───── Study text ─────

Yasuharu Mamiya

Dr. Yasuharu Mamiya, born in Osaka in 1933, was educated at Kyoto University, where he received a B.A. in Agriculture. He subsequently joined the Government Forest Experiment Station in Tokyo and started his research career initially with investigations on biology and ecology of root-lesion nematodes in forest nurseries. He advocated the importance of controlling nematodes in forest nurseries in Japan based on results of his pioneering works. In the early 1970s, after finding the pine wood nematode, Bursaphelenchus lignicolus, as a causal agent of devastating damage to pine forests, Dr. Mamiya concentrated his research on he pine wood nematode. Although the nematode was the synonymous species of B. xylophilus, he opened the door to the study of pine wilt disease caused by the nematode.

─────

The problem: Repeat the passage on Yasuharu Mamiya word for word from "Dr. Yasuharu Mamiya, born" to "by the nematode.".

───── Supplied entries ─────

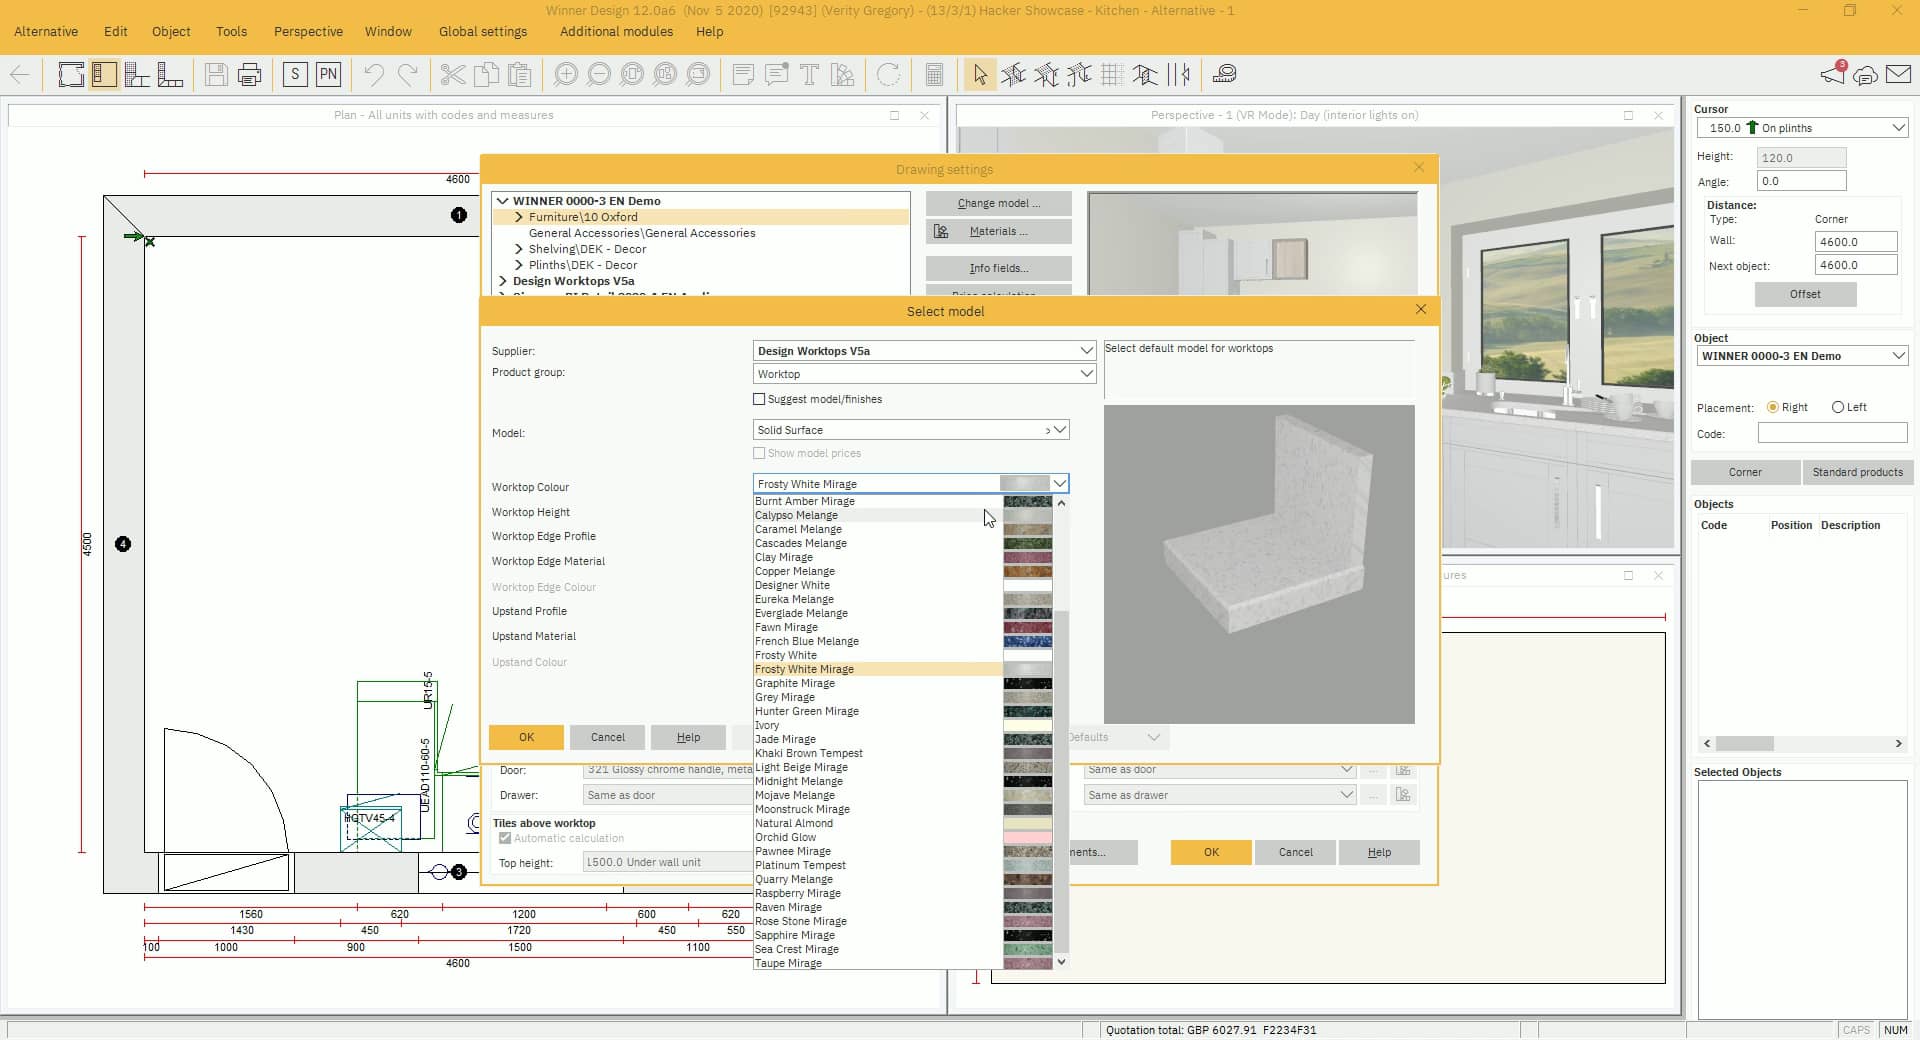Click the tape measure tool icon

pos(1224,74)
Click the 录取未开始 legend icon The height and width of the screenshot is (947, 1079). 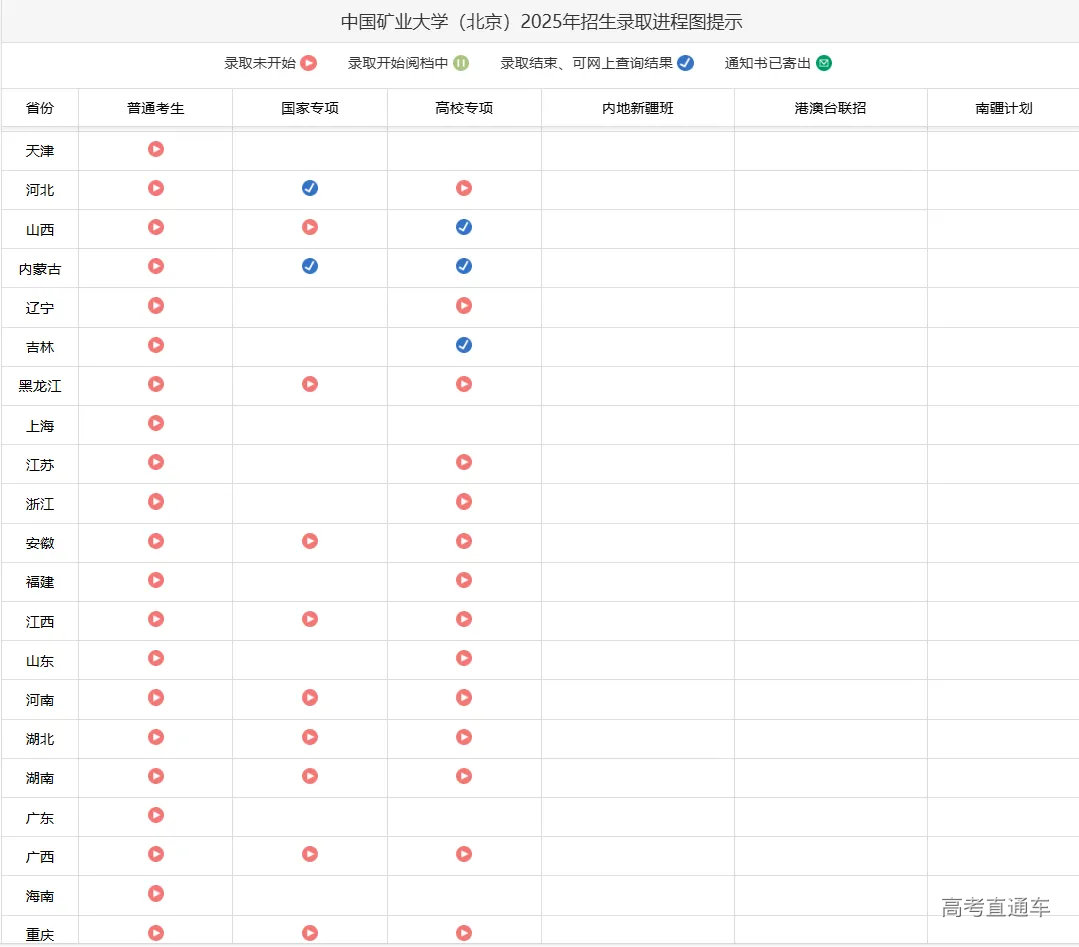308,62
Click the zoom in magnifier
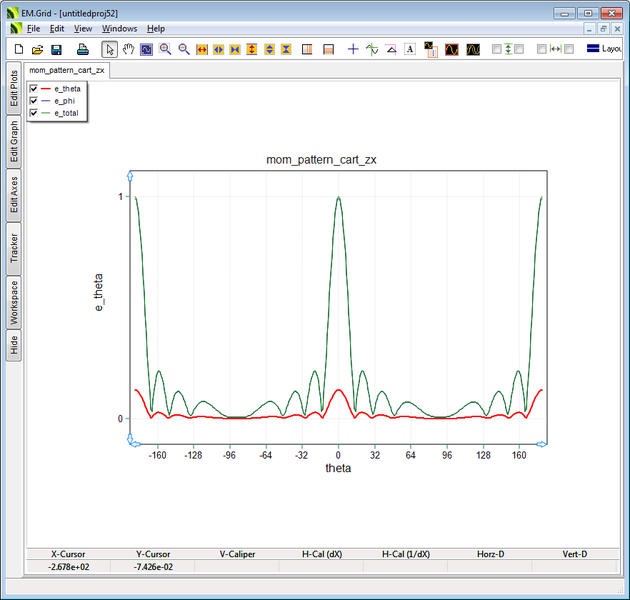630x600 pixels. coord(165,49)
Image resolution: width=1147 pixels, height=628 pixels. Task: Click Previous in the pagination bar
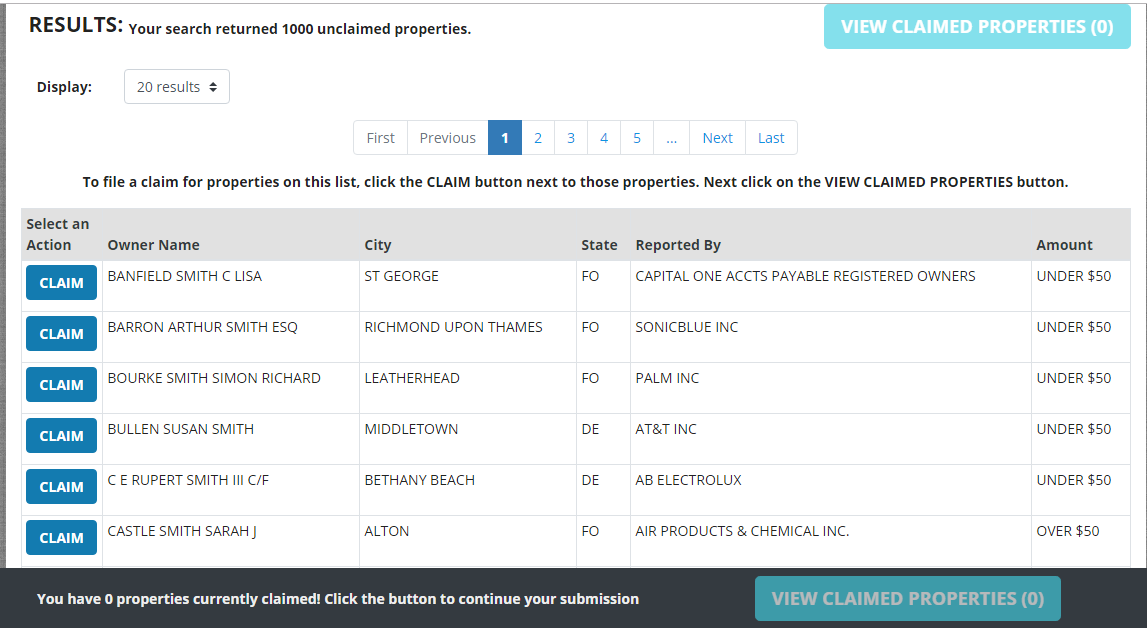[447, 137]
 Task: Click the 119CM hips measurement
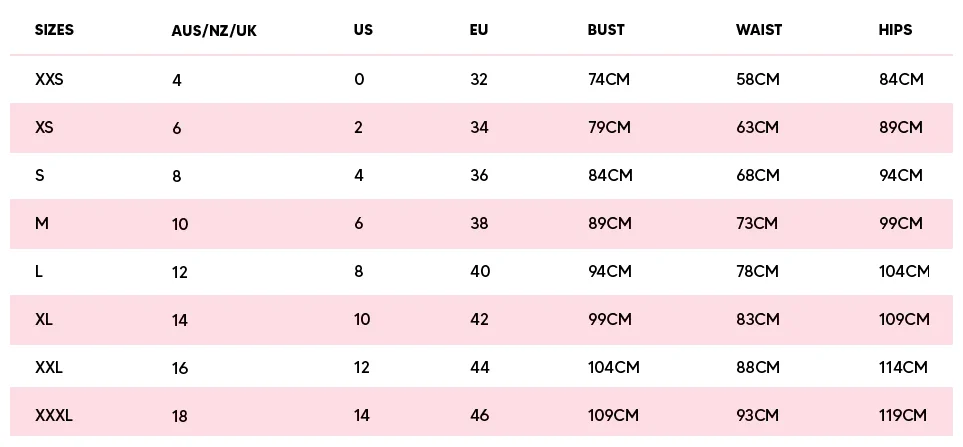point(902,415)
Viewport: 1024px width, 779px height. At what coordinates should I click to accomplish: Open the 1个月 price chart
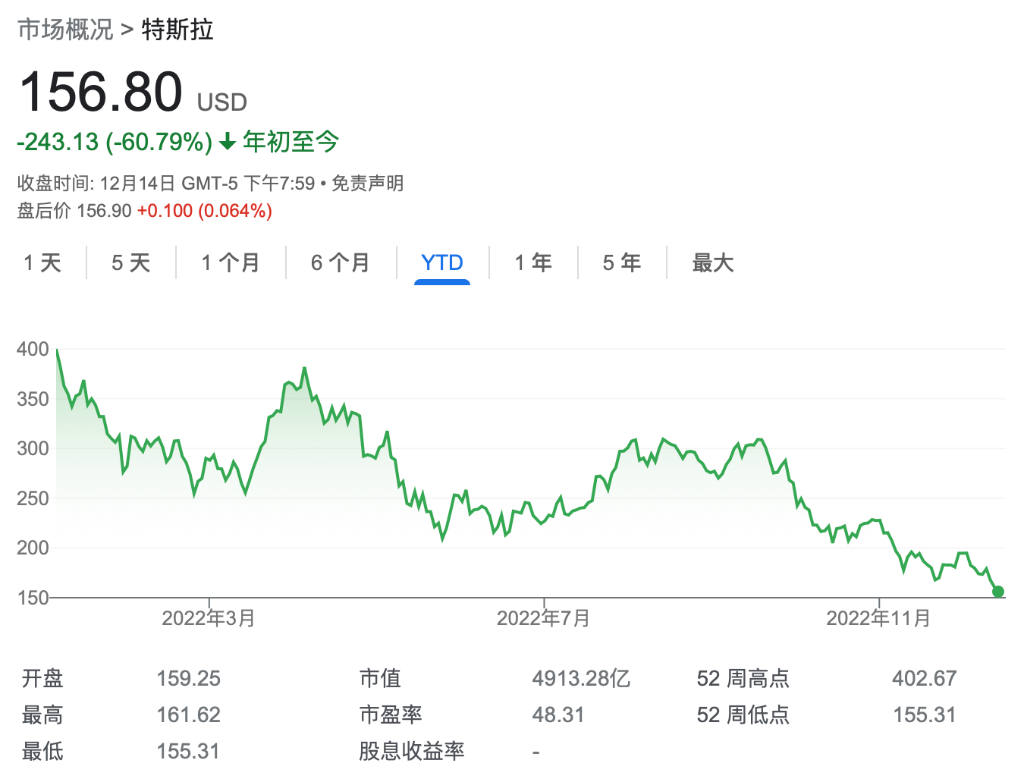[x=231, y=262]
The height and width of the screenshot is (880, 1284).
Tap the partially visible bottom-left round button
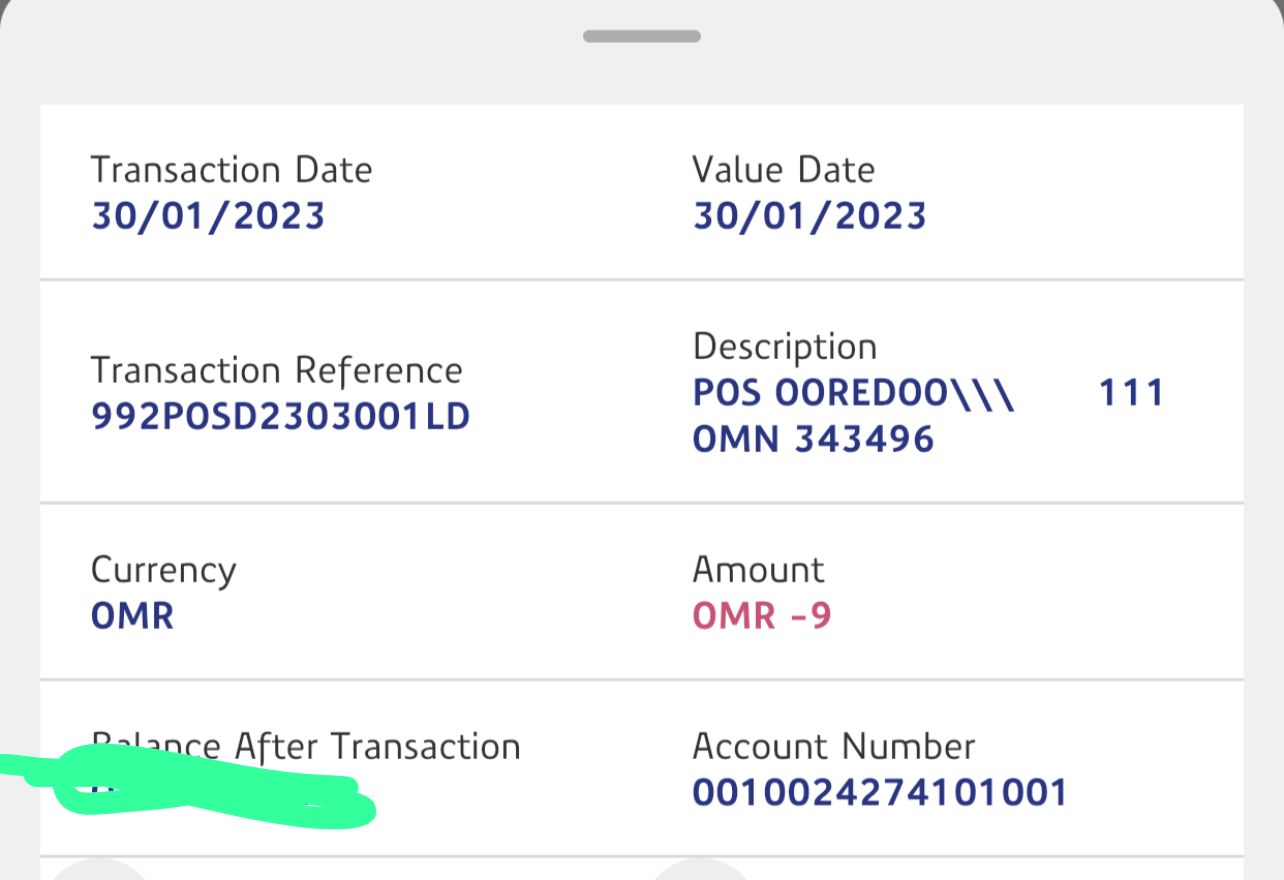pos(98,870)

─────

Response to this task:
Dr. Yasuharu Mamiya, born in Osaka in 1933, was educated at Kyoto University, where he received a B.A. in Agriculture. He subsequently joined the Government Forest Experiment Station in Tokyo and started his research career initially with investigations on biology and ecology of root-lesion nematodes in forest nurseries. He advocated the importance of controlling nematodes in forest nurseries in Japan based on results of his pioneering works. In the early 1970s, after finding the pine wood nematode, Bursaphelenchus lignicolus, as a causal agent of devastating damage to pine forests, Dr. Mamiya concentrated his research on he pine wood nematode. Although the nematode was the synonymous species of B. xylophilus, he opened the door to the study of pine wilt disease caused by the nematode.